De éne oma is klein, geblokt en vinnig, haar kleindochter is net niet groot genoeg om het doktersbezoek alleen af te leggen. Tenminste, dat is de mening van haar ouders, zijzelf en de omoe denken daar het hunne over.
Zij laat het meisje alles zelf uitleggen aan het loket en vraagt of ze mee moet in het dokterskabinet.
De kleindochter kan het best alleen af maar is voorkomend genoeg om haar grootje mee te vragen.
De andere grootmoeder is ouder en helemaal afhankelijk van haar kleindochter. Ze loopt traag schuifelend aan haar arm, het meisje gaat heel zorgzaam om met het oudje.
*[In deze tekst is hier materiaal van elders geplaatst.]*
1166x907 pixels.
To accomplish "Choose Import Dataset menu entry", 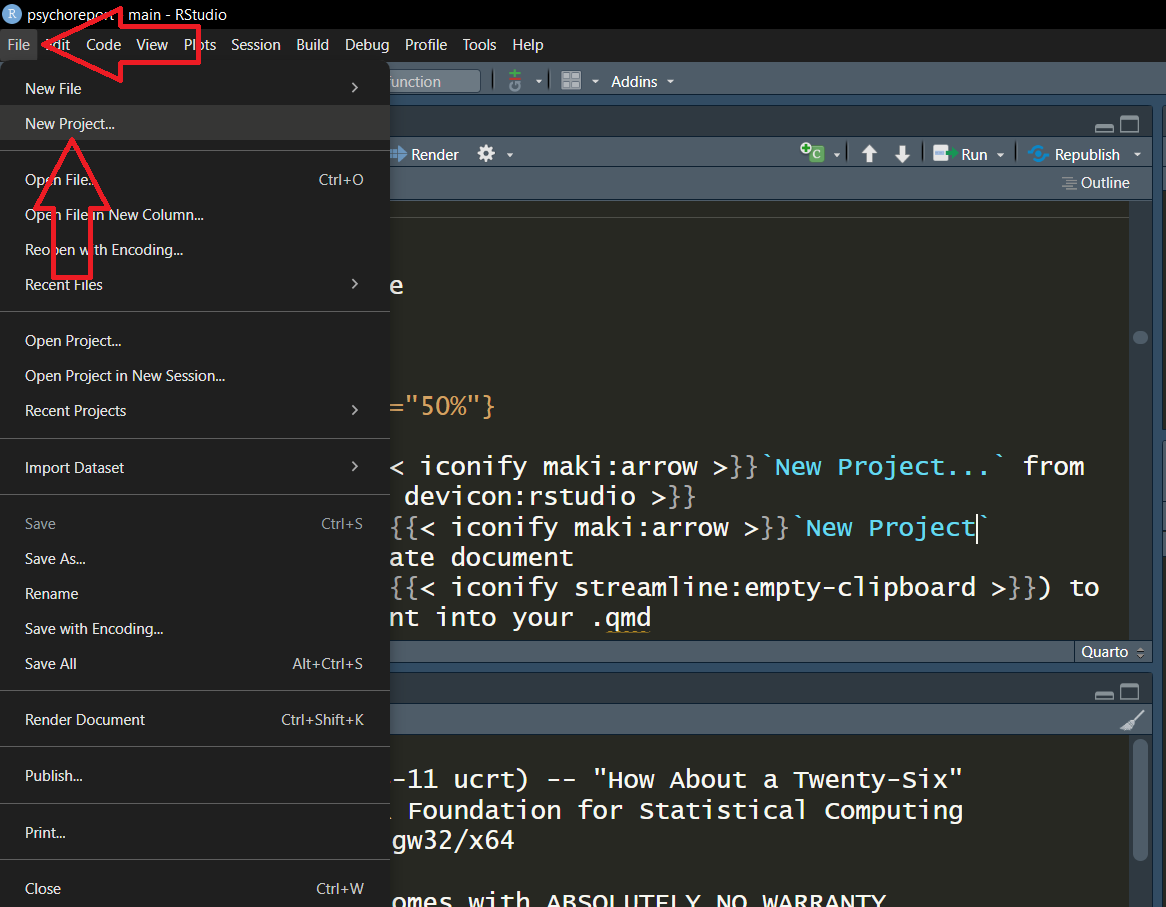I will [75, 467].
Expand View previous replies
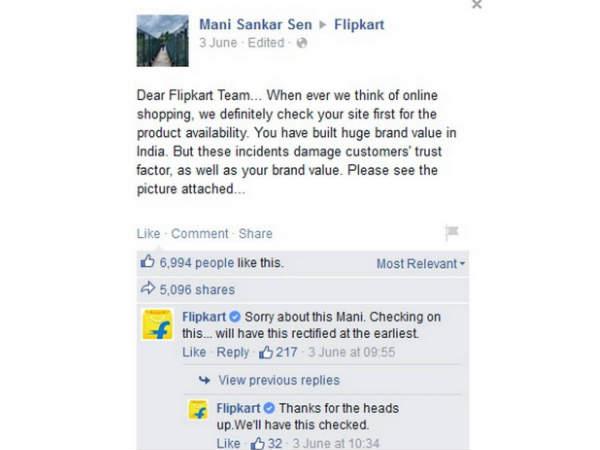600x450 pixels. 278,380
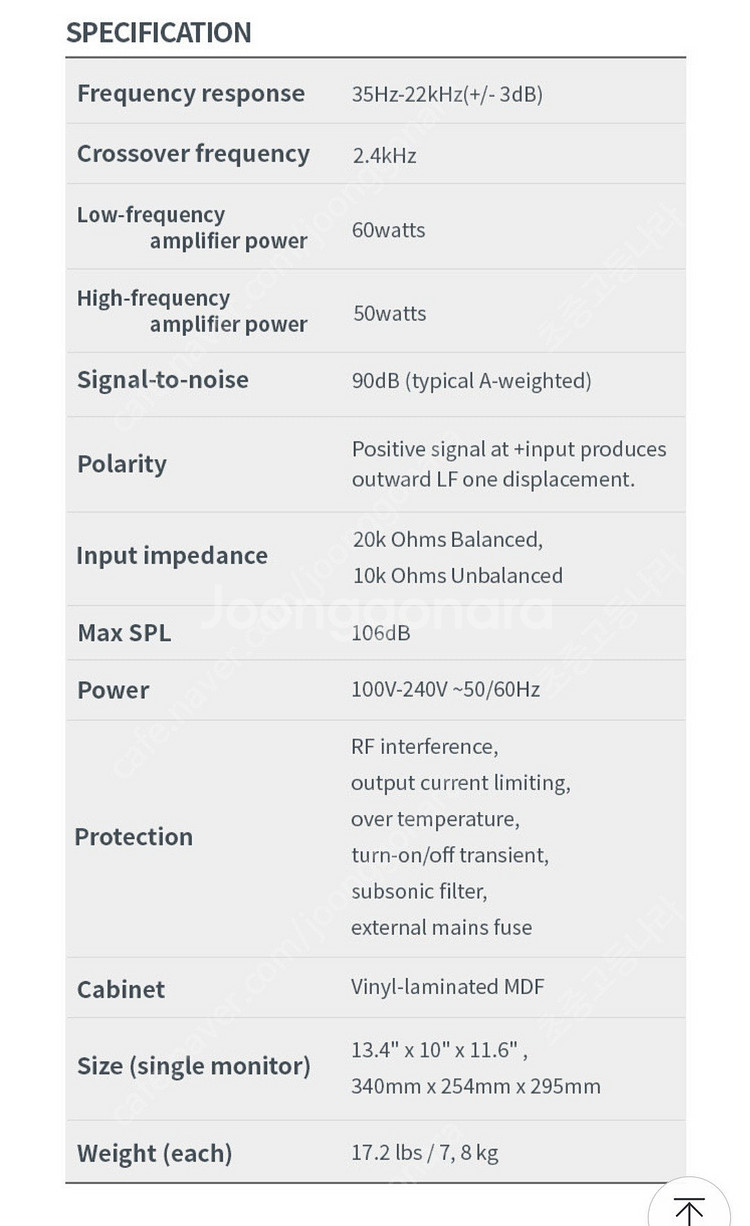
Task: Click the Size (single monitor) label
Action: click(194, 1066)
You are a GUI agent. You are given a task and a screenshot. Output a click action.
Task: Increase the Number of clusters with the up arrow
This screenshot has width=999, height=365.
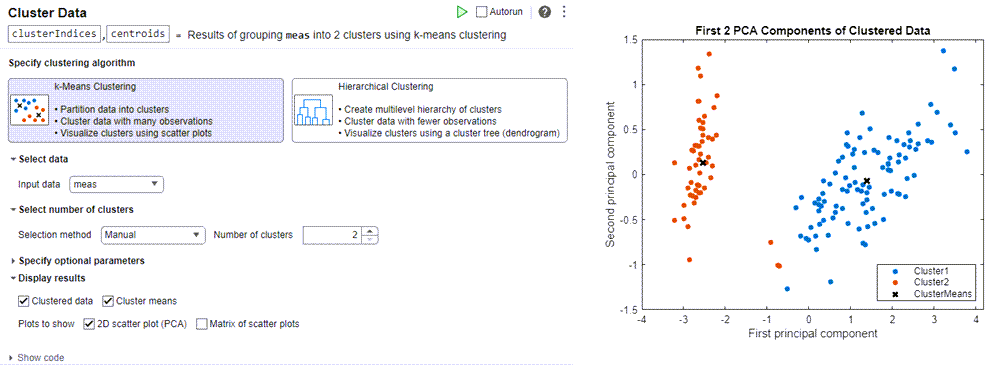(370, 231)
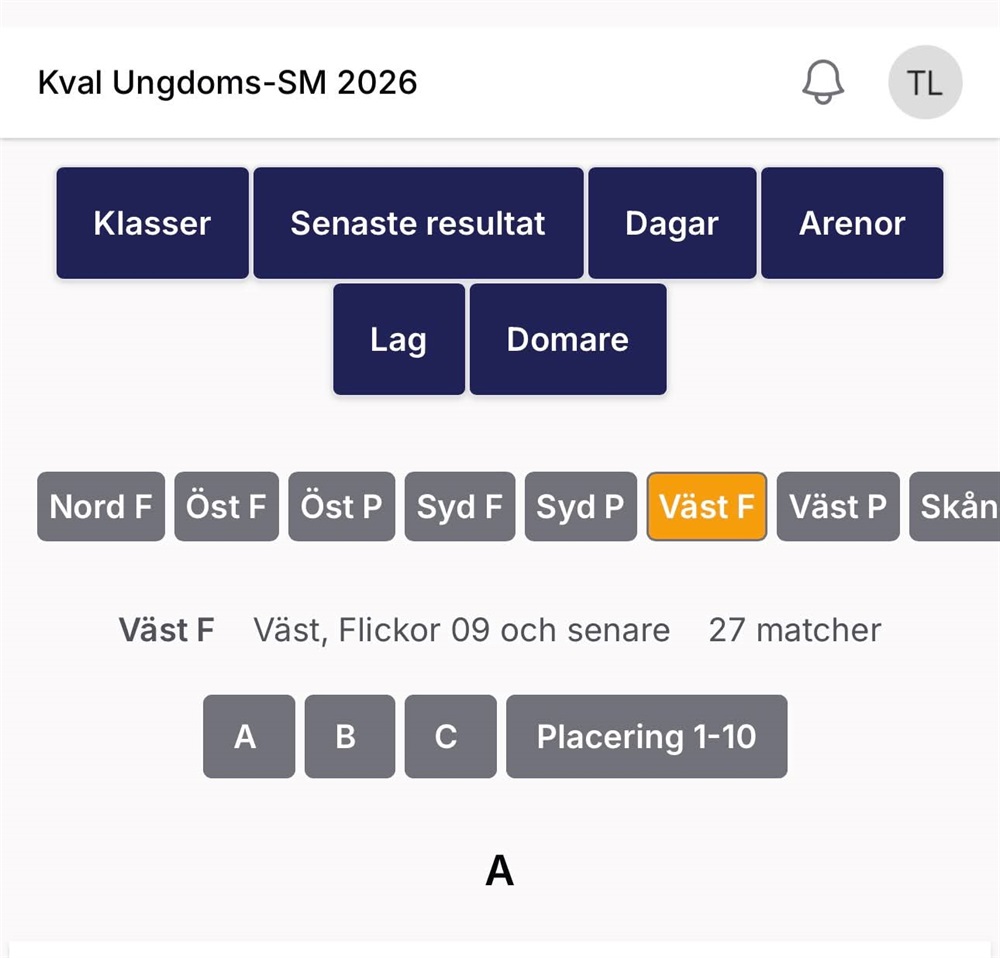Go to the Dagar view
This screenshot has width=1000, height=958.
[672, 223]
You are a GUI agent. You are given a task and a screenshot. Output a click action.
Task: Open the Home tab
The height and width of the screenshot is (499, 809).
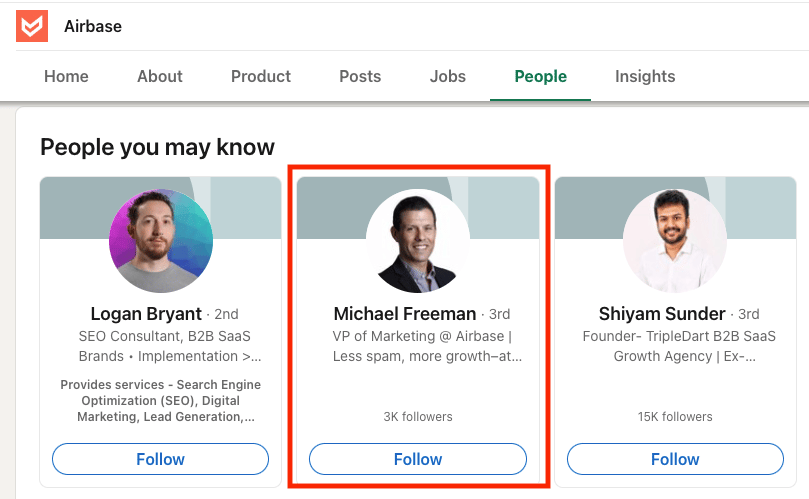pos(66,76)
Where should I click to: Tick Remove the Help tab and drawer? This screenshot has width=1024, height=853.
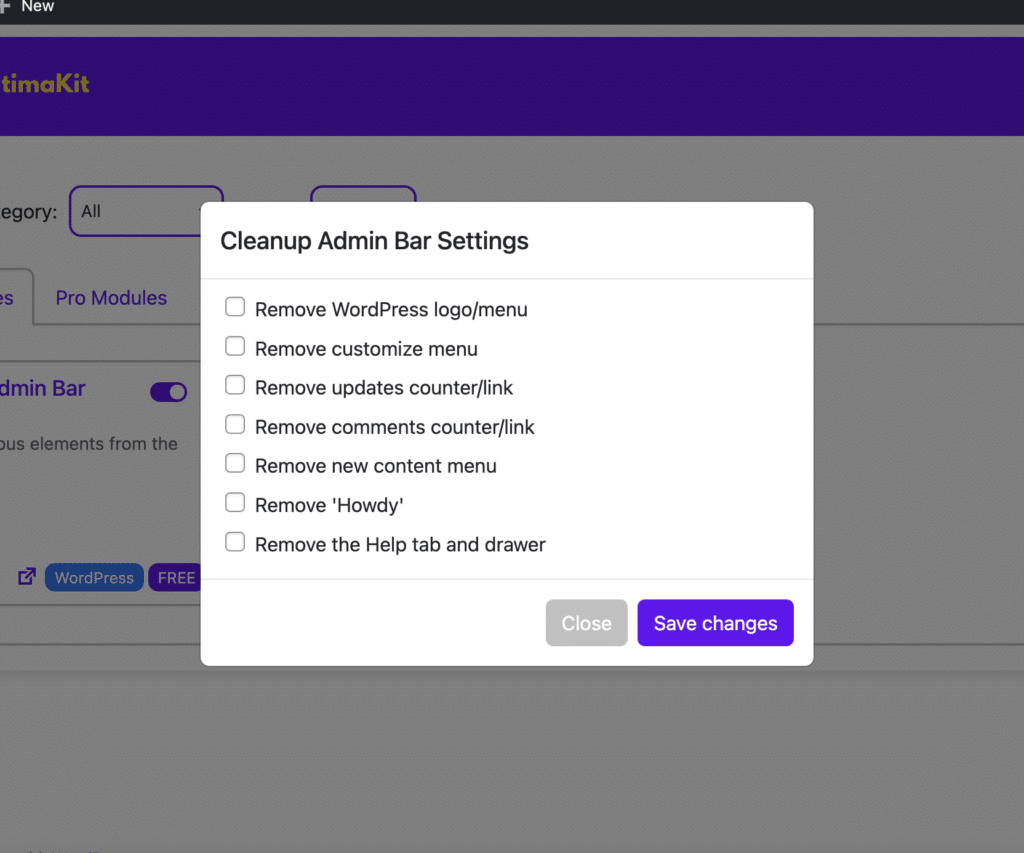coord(235,542)
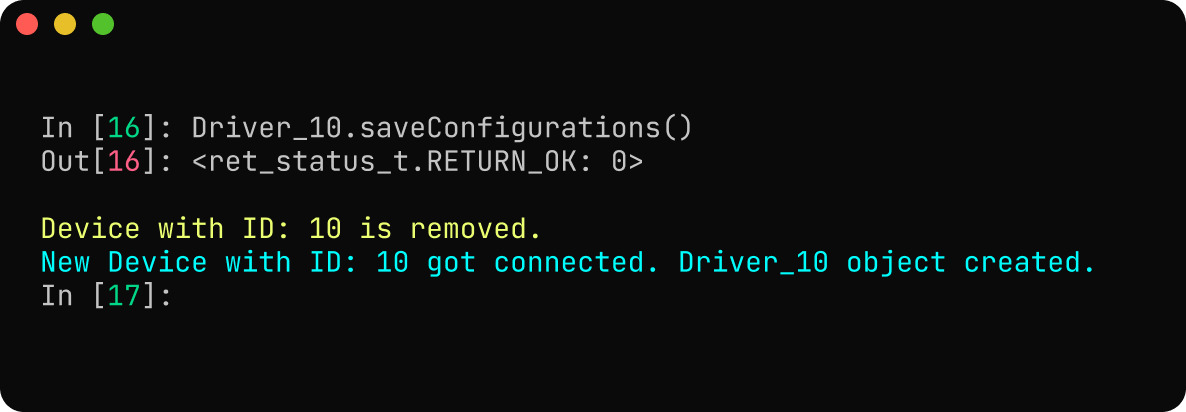
Task: Click 'Driver_10' in the saveConfigurations command
Action: [x=267, y=128]
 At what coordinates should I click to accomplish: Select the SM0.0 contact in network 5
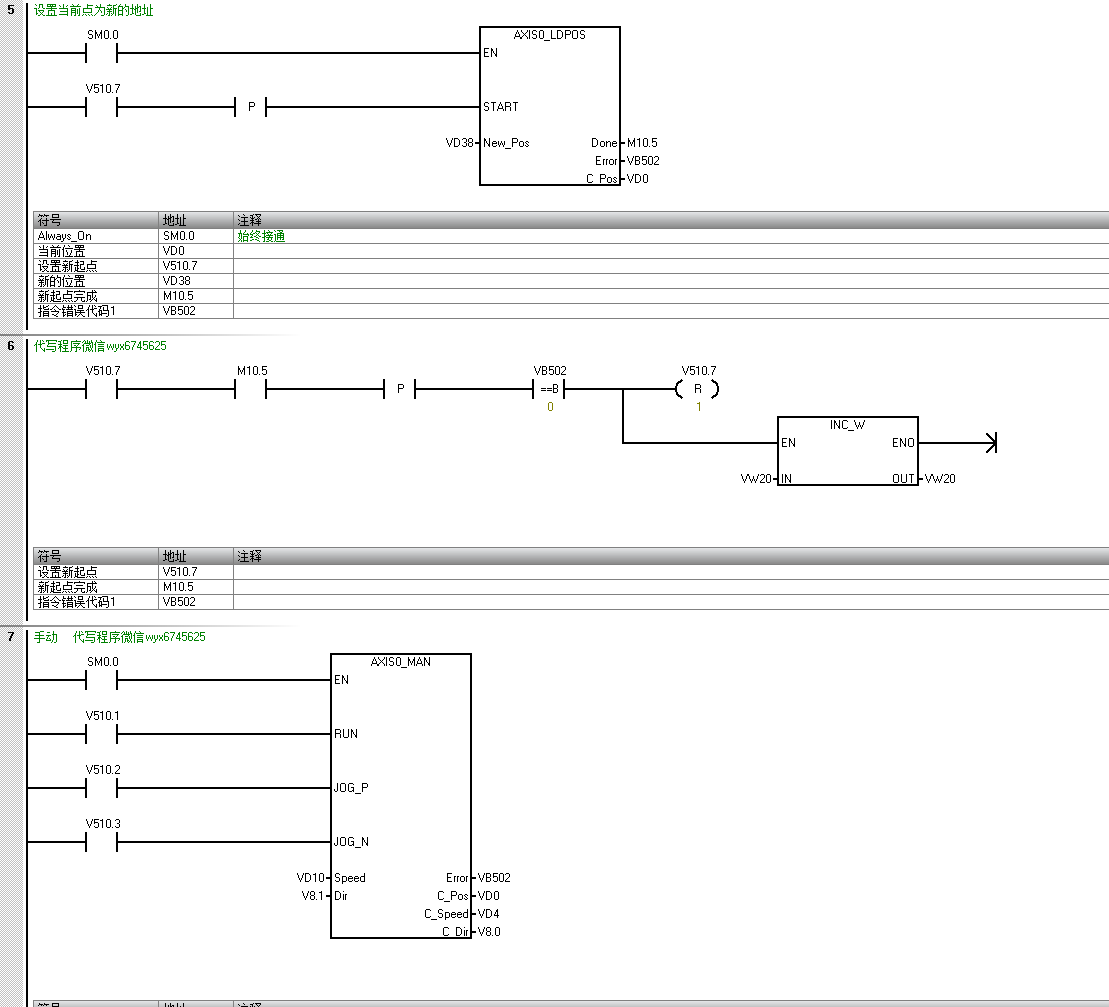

Ze betrekt haar in alles, legt alles nog eens uit in het Arabisch omdat ze vermoedt dat ze de Franse uitleg niet begreep. Grootmoe knikt begrijpend, de kleindochter streelt even haar hand.
Daarop gaat het viertal naast mekaar zitten, het zou een fraai portret zijn geweest, de generaties netjes op een rij. De twee oudjes zitten in het midden van het kwartet naast mekaar. Er wordt even gezwegen.
Iedereen draagt voorbeeldig zorg voor mekaar, er is respect zonder betutteling, aandacht zonder bevoogding, uit alles straalt veel rust.
"Heureusement qu'on a des petit-enfants n'est-ce-pas madame ?", zegt de oudste.
De andere lacht en beaamt terwijl ze even knipoogt naar haar kleindochter.
Beiden weten dat het een win-win verhouding is, ze hoeven dit niet uit te spreken.
De rijkdom van het intergenerationele in de grootstad : yes, it can.